* _DESCRIPTION OF THE TASK_
Transcribe the text below on Forest of the Pygmies, beginning at the words "- Publication date: 2004" and stopping after "84-01-34180-9 (Spanish version)".

Forest of the Pygmies
- Author: Isabel Allende
- Original title: El Bosque de los Pigmeos
- Translator: Margaret Sayers Peden
- Language: Spanish
- Series: Las memorias del águila y el jaguar (The Memories of the Eagle and the Jaguar)
- Genre: Fantasy novel
- Publisher: Plaza & James Editores (Spanish version)
- Publication date: 2004
- Published in English: 2005
- Media type: Print (Hardback & Paperback)
- Pages: 224 (Spanish version)
- ISBN: 84-01-34180-9 (Spanish version)
- OCLC: 58725253
- Preceded by: Kingdom of the Golden Dragon

= Forest of the Pygmies =

2004 novel by Isabel Allende

Forest of the Pygmies (El Bosque de los Pigmeos) is a 2004 novel by Chilean novelist Isabel Allende and a sequel to City of the Beasts and Kingdom of the Golden Dragon.

* _SOURCE EXCERPT_

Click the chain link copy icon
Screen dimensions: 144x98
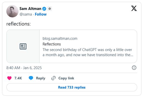(53, 78)
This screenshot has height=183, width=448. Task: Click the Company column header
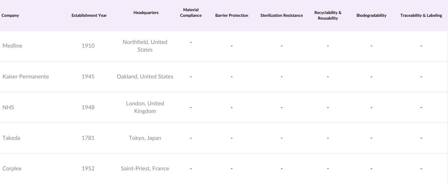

* _THE OUTPUT_
- Publication date: 2004
- Published in English: 2005
- Media type: Print (Hardback & Paperback)
- Pages: 224 (Spanish version)
- ISBN: 84-01-34180-9 (Spanish version)